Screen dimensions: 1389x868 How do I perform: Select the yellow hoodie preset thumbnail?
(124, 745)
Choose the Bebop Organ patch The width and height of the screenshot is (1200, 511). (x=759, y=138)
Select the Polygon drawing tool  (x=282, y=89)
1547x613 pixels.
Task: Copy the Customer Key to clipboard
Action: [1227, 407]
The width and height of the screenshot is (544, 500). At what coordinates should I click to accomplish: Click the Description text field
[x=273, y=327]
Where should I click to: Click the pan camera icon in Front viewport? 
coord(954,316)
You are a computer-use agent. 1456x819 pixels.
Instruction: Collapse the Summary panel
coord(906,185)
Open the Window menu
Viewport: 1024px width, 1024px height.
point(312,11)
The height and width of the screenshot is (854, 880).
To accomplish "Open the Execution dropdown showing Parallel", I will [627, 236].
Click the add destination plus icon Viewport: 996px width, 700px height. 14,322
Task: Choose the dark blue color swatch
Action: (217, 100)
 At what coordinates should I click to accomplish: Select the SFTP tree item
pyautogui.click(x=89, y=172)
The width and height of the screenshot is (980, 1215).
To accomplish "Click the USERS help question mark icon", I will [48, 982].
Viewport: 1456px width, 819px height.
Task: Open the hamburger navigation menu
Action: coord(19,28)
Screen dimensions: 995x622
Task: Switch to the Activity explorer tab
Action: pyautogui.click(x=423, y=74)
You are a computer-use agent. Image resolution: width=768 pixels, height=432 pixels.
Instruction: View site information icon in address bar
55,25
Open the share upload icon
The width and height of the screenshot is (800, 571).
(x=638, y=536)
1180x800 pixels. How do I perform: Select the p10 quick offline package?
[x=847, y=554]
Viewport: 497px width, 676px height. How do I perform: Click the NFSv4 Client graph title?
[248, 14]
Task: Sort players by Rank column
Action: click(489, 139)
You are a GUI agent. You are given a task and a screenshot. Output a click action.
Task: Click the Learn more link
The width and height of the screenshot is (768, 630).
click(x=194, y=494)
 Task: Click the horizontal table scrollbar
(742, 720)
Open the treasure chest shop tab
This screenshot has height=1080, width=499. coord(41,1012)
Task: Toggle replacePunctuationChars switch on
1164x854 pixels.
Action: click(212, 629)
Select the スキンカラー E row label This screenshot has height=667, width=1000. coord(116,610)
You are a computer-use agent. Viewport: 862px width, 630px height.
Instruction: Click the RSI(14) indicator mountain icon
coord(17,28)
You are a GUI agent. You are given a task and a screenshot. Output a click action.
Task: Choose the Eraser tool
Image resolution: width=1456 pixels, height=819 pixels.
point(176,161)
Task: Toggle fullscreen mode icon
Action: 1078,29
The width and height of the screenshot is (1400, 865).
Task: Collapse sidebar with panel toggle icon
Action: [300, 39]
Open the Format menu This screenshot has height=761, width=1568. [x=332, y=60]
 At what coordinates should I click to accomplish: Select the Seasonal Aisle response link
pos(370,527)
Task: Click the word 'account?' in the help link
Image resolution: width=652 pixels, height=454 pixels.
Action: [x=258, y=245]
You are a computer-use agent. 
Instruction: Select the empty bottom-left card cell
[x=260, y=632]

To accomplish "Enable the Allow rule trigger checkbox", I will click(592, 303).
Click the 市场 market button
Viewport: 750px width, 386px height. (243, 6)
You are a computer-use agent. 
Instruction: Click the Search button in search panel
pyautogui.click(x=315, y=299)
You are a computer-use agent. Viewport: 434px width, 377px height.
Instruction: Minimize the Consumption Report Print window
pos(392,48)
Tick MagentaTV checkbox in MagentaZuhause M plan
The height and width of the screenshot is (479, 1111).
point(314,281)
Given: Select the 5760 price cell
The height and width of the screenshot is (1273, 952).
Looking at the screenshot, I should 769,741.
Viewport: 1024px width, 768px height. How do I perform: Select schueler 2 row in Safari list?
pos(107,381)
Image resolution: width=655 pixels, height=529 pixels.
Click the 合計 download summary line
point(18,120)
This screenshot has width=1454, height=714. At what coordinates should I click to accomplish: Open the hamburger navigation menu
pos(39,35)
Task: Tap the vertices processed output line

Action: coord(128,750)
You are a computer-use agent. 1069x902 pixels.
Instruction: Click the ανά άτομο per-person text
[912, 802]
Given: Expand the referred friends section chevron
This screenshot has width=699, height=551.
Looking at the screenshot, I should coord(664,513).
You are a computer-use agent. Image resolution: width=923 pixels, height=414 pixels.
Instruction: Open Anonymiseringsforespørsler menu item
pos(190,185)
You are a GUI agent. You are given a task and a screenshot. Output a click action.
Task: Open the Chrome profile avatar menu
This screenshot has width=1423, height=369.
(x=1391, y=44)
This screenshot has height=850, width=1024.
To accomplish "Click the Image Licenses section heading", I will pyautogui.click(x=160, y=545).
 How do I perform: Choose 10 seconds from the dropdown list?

-----

- [Exercise]:
Retype all of the entries above, keeping every line unchanged.

- [Exercise answer]:
Screen dimensions: 1389x868 How do I perform: Select the yellow hoodie preset thumbnail?
(124, 745)
Choose the Bebop Organ patch The width and height of the screenshot is (1200, 511). (x=759, y=138)
Select the Polygon drawing tool  (x=282, y=89)
1547x613 pixels.
Task: Copy the Customer Key to clipboard
Action: [1227, 407]
The width and height of the screenshot is (544, 500). At what coordinates should I click to accomplish: Click the Description text field
[x=273, y=327]
Where should I click to: Click the pan camera icon in Front viewport? 
coord(954,316)
You are a computer-use agent. 1456x819 pixels.
Instruction: Collapse the Summary panel
coord(906,185)
Open the Window menu
Viewport: 1024px width, 1024px height.
point(312,11)
The height and width of the screenshot is (854, 880).
To accomplish "Open the Execution dropdown showing Parallel", I will [627, 236].
Click the add destination plus icon Viewport: 996px width, 700px height. 14,322
Task: Choose the dark blue color swatch
Action: (217, 100)
 At what coordinates should I click to accomplish: Select the SFTP tree item
pyautogui.click(x=89, y=172)
The width and height of the screenshot is (980, 1215).
To accomplish "Click the USERS help question mark icon", I will [48, 982].
Viewport: 1456px width, 819px height.
Task: Open the hamburger navigation menu
Action: coord(19,28)
Screen dimensions: 995x622
Task: Switch to the Activity explorer tab
Action: pyautogui.click(x=423, y=74)
You are a computer-use agent. Image resolution: width=768 pixels, height=432 pixels.
Instruction: View site information icon in address bar
55,25
Open the share upload icon
The width and height of the screenshot is (800, 571).
(x=638, y=536)
1180x800 pixels. How do I perform: Select the p10 quick offline package?
[x=847, y=554]
Viewport: 497px width, 676px height. How do I perform: Click the NFSv4 Client graph title?
[248, 14]
Task: Sort players by Rank column
Action: click(489, 139)
You are a GUI agent. You are given a task and a screenshot. Output a click action.
Task: Click the Learn more link
The width and height of the screenshot is (768, 630).
click(x=194, y=494)
 Task: Click the horizontal table scrollbar
(742, 720)
Open the treasure chest shop tab
This screenshot has height=1080, width=499. coord(41,1012)
Task: Toggle replacePunctuationChars switch on
1164x854 pixels.
Action: click(212, 629)
Select the スキンカラー E row label This screenshot has height=667, width=1000. coord(116,610)
You are a computer-use agent. Viewport: 862px width, 630px height.
Instruction: Click the RSI(14) indicator mountain icon
coord(17,28)
You are a GUI agent. You are given a task and a screenshot. Output a click action.
Task: Choose the Eraser tool
Image resolution: width=1456 pixels, height=819 pixels.
point(176,161)
Task: Toggle fullscreen mode icon
Action: 1078,29
The width and height of the screenshot is (1400, 865).
Task: Collapse sidebar with panel toggle icon
Action: [300, 39]
Open the Format menu This screenshot has height=761, width=1568. [x=332, y=60]
 At what coordinates should I click to accomplish: Select the Seasonal Aisle response link
pos(370,527)
Task: Click the word 'account?' in the help link
Image resolution: width=652 pixels, height=454 pixels.
Action: [x=258, y=245]
You are a computer-use agent. 
Instruction: Select the empty bottom-left card cell
[x=260, y=632]

To accomplish "Enable the Allow rule trigger checkbox", I will click(592, 303).
Click the 市场 market button
Viewport: 750px width, 386px height. (243, 6)
You are a computer-use agent. 
Instruction: Click the Search button in search panel
pyautogui.click(x=315, y=299)
You are a computer-use agent. Viewport: 434px width, 377px height.
Instruction: Minimize the Consumption Report Print window
pos(392,48)
Tick MagentaTV checkbox in MagentaZuhause M plan
The height and width of the screenshot is (479, 1111).
point(314,281)
Given: Select the 5760 price cell
The height and width of the screenshot is (1273, 952).
Looking at the screenshot, I should 769,741.
Viewport: 1024px width, 768px height. How do I perform: Select schueler 2 row in Safari list?
pos(107,381)
Image resolution: width=655 pixels, height=529 pixels.
Click the 合計 download summary line
point(18,120)
This screenshot has width=1454, height=714. At what coordinates should I click to accomplish: Open the hamburger navigation menu
pos(39,35)
Task: Tap the vertices processed output line

Action: coord(128,750)
You are a computer-use agent. 1069x902 pixels.
Instruction: Click the ανά άτομο per-person text
[912, 802]
Given: Expand the referred friends section chevron
This screenshot has width=699, height=551.
Looking at the screenshot, I should coord(664,513).
You are a computer-use agent. Image resolution: width=923 pixels, height=414 pixels.
Instruction: Open Anonymiseringsforespørsler menu item
pos(190,185)
You are a GUI agent. You are given a task and a screenshot. Output a click action.
Task: Open the Chrome profile avatar menu
This screenshot has width=1423, height=369.
(x=1391, y=44)
This screenshot has height=850, width=1024.
To accomplish "Click the Image Licenses section heading", I will pyautogui.click(x=160, y=545).
 How do I perform: Choose 10 seconds from the dropdown list?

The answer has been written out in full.